EBA Responds to EU Banking Competitiveness Consultation: Single Market First, Basel Standards Always

Credit: Flickr/European Parliament

The EU's banking regulator offers its evidence base to the Commission's landmark review backing simplification and Single Market depth while firmly defending Basel III commitments.

Context:

On 11 February 2026, the European Commission launched a targeted consultation on the competitiveness of the EU banking sector, as part of the Savings and Investment Union strategy and the Commission's broader response to the Draghi and Letta competitiveness reports. The consultation closes on 19 April 2026 and will inform a 2026 Commission report on EU banking sector competitiveness. The first formal competitive assessment of EU banks since the post-financial-crisis regulatory buildout.
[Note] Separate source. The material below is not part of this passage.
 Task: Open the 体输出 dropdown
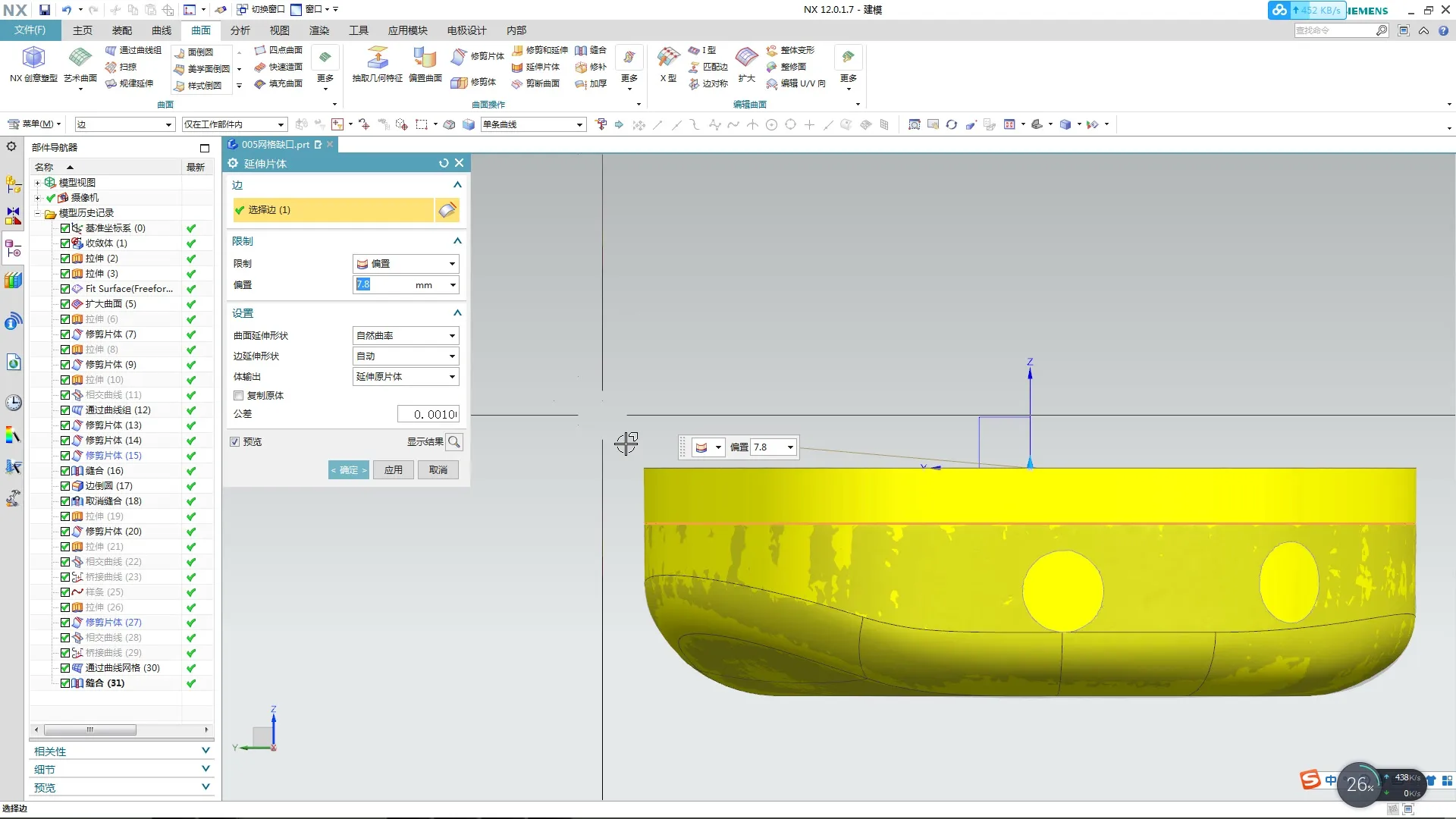click(x=406, y=377)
The EBA responded with its own substantive assessment, drawing on its analytical research base, including the October 2025 Task Force on Efficiency (TFE) report, which put forward 21 recommendations to simplify the banking regulatory rulebook. The EBA's response is notable for its dual message: it offers robust evidence supporting targeted regulatory simplification, while firmly maintaining that the gains of the post-crisis Basel reforms, particularly capital and liquidity resilience, must not be sacrificed in pursuit of short-term competitiveness gains.

The backdrop is significant geopolitical regulatory divergence. The Trump administration has signalled a more permissive stance on bank capital in the US, raising questions about competitive dynamics between EU, UK, and US banks. The EBA's response implicitly addresses this by arguing that resilient, well-capitalised banks are a long-term competitive asset and that the EU should lead on credible standards rather than racing to the bottom.

Rules and Guidelines:

The EBA's response identifies three areas where the EU can improve banking competitiveness without compromising resilience. First, completing the Single Market: the EBA argues this is the single most impactful lever for EU banking competitiveness.
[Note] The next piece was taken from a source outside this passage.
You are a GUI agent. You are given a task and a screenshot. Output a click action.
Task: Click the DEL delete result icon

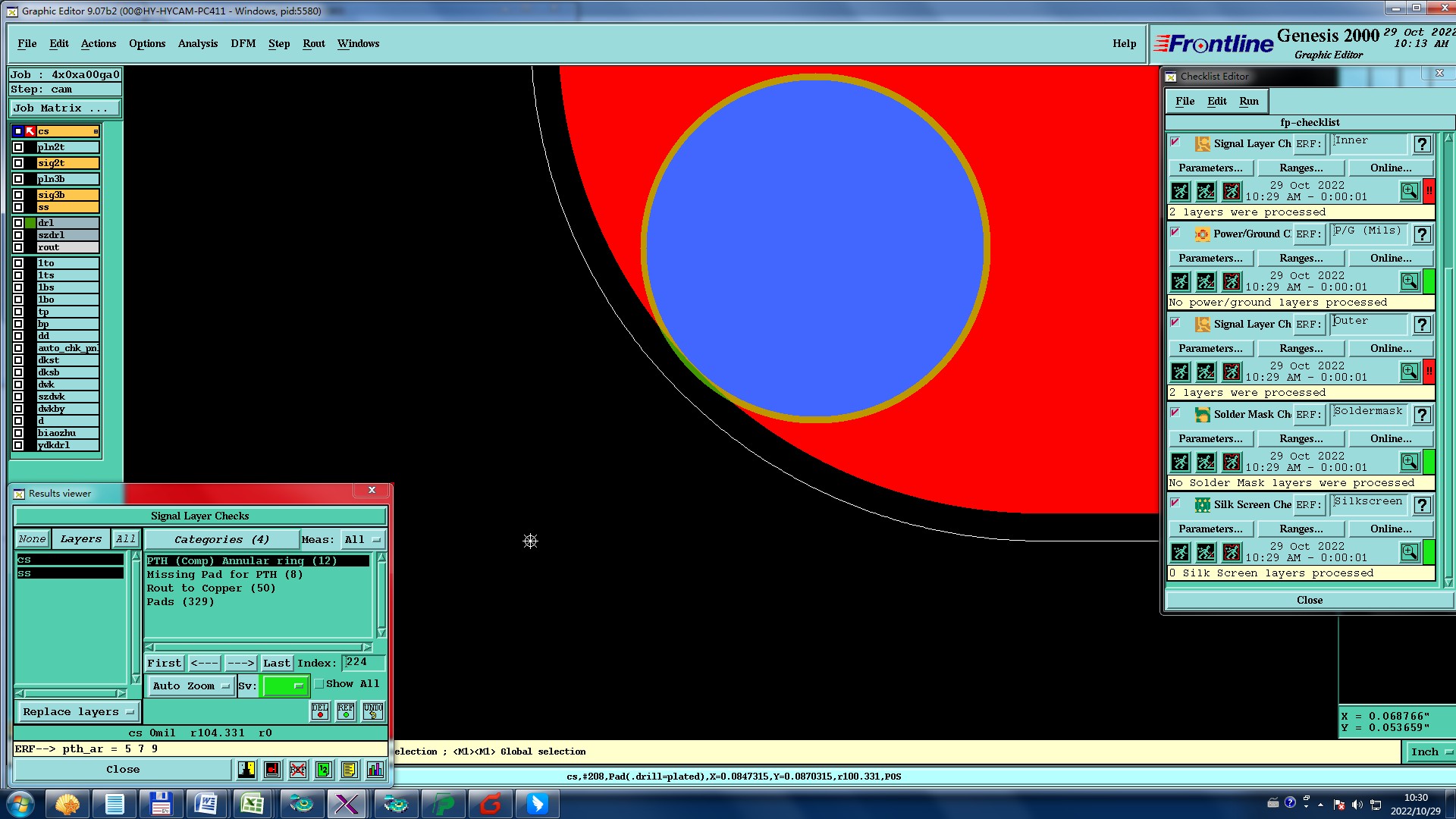pos(320,711)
Persistent fragmentation, different national implementations of EU rules, barriers to cross-border banking consolidation, and inconsistent supervisory practices prevent EU banks from achieving the scale and efficiency of their US counterparts. The EBA advocates for faster progress on the Banking Union (particularly the European Deposit Insurance Scheme) and for reducing gold-plating by national supervisors. Second, targeted simplification: building on the TFE's 21 recommendations, the EBA identifies specific areas of the EU banking rulebook where prescriptiveness exceeds the level needed to achieve the underlying prudential objective, including reporting requirements and certain structural rules. Third, proportionality: the EBA argues for a more tailored application of rules to smaller and mid-sized banks, for whom the compliance burden is disproportionate relative to systemic risk.
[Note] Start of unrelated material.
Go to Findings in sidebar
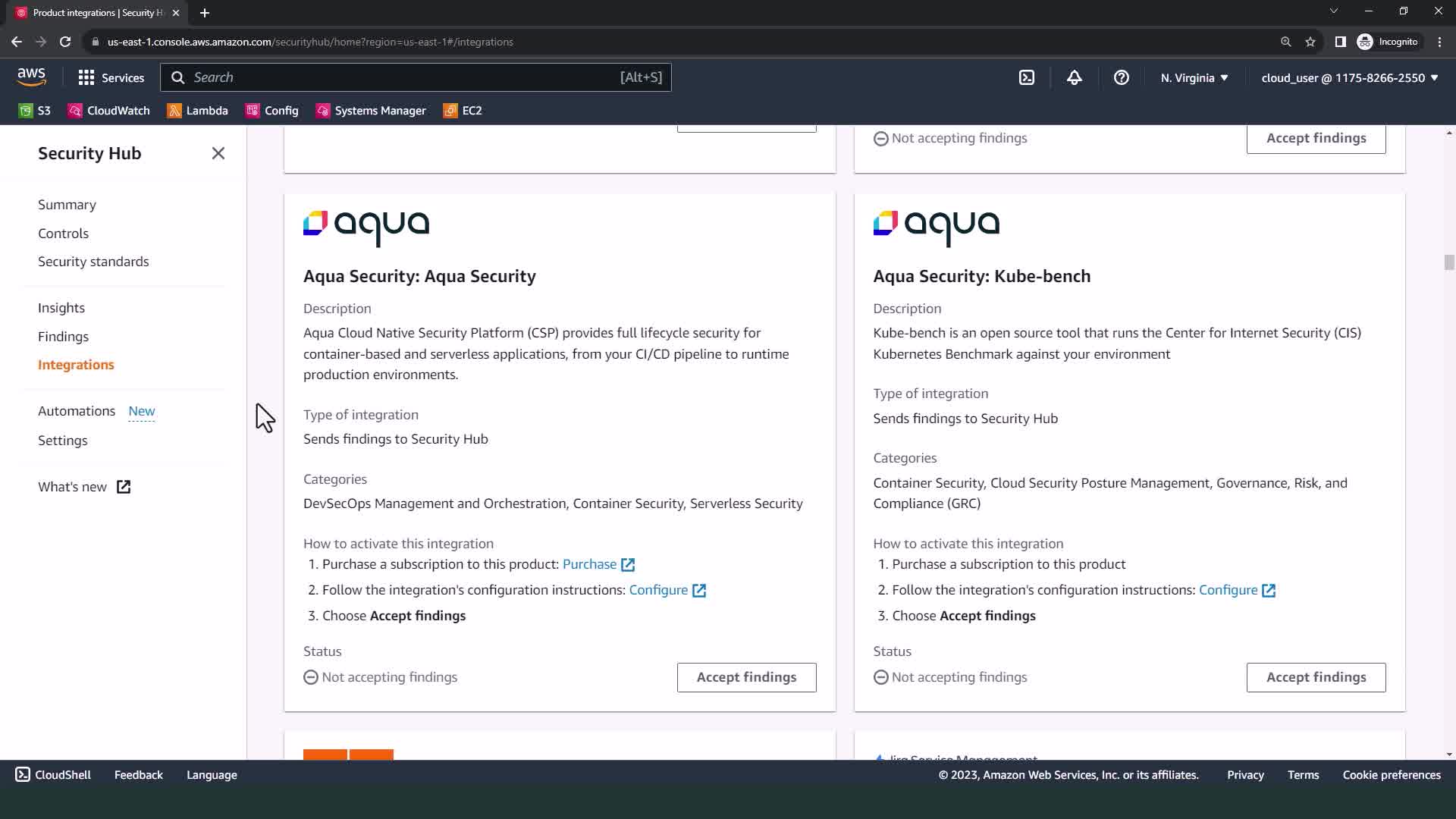 pos(63,337)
On Basel standards: the EBA is unequivocal that the EU should maintain its Basel III commitments, including full implementation of CRR3/CRD6. It argues that any weakening of these standards in response to US delay or deregulation would damage the credibility of EU financial regulation and create systemic risk that outweighs any short-term competitive advantage.

Businesses Affected:

  • EU-authorised banks and investment firms will be affected by any simplification measures or Single Market reforms that follow from the Commission's competitiveness report.

  • Cross-border banking groups operating across EU member states will benefit most from Single Market completion and reduced supervisory fragmentation.

  • UK banks with EU subsidiaries, for whom EU banking competitiveness developments affect the regulatory landscape in which their EU operations compete.

  • Supervisory and risk management teams tracking the EU regulatory reform pipeline now include both the CRR3/CRD6 implementation and a broader competitiveness-driven review of regulatory complexity.

Next Steps:

  • Track the Commission's 2026 banking competitiveness report when published. Any simplification proposals that follow will affect the EU regulatory pipeline for 2027–2030.

  • Engage with the EBA's TFE recommendations through your industry association. The 21 simplification proposals are the likely source of the most concrete near-term regulatory burden reductions.

  • Assess your EU footprint against the Single Market fragmentation analysis. If you operate across multiple EU member states, quantify the compliance duplication cost. This data is valuable input to future regulatory reform proposals.

  • For UK banks: monitor the EU-UK regulatory divergence implications of any EU simplification decisions. Areas where EU rules simplify faster than UK equivalents could create competitive dynamics that affect cross-border business strategy.